Sundance Institute dan XRM Media, yang juga didukung oleh IDN Media, telah resmi mengumumkan program film dan diskusi panel yang akan digelar di Sundance Film Festival: Asia 2021 pada 23–26 September 2021 mendatang. Diadakan secara virtual, film-film yang ditampilkan pada festival ini dapat ditonton secara online di Indonesia. Tiket digital akan tersedia mulai Rabu, 15 September 2021, dapat dibeli melalui Sundance Film Festival Asia.org.

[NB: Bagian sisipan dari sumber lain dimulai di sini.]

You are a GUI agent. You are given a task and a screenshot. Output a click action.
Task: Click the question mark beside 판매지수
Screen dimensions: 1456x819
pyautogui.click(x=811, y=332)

Ditayangkan secara khusus untuk audiens Indonesia, Sundance Film Festival: Asia 2021 akan mempersembahkan delapan film yang telah dikurasi oleh tim program Sundance Film Festival, bersama dengan XRM Media dan IDN Media. Selain itu, festival ini akan menghadirkan program diskusi panel yang dihadiri oleh sejumlah pembicara terkemuka dari komunitas film lokal dan internasional. Diskusi akan ditayangkan di platform TikTok (@SundanceFFAsia) serta Sundance Collab dan diharapkan dapat membuka lebih banyak topik terkait industri perfilman. Pengumuman Best Short Film Jury Award for the Short Film Competition dan intensive workshop untuk membina para talenta perfilman di Asia Tenggara pun akan diadakan pada kesempatan yang sama.

“Bersamaan dengan berkembangnya film-film fiksi dan dokumenter di Indonesia, kami begitu antusias terhadap peluncuran Sundance Film Festival: Asia edisi pertama kami,” ungkap Kim Yutani, Direktur Pemrograman di Sundance Film Festival. “Merupakan suatu kehormatan bagi kami untuk dapat membawa semangat independen Sundance ke komunitas film yang dinamis di Indonesia. Semoga, kami dapat terhubung dengan penonton lokal dan mendukung seniman Indonesia melalui intensive workshop dan panel discussion yang kami selenggarakan.”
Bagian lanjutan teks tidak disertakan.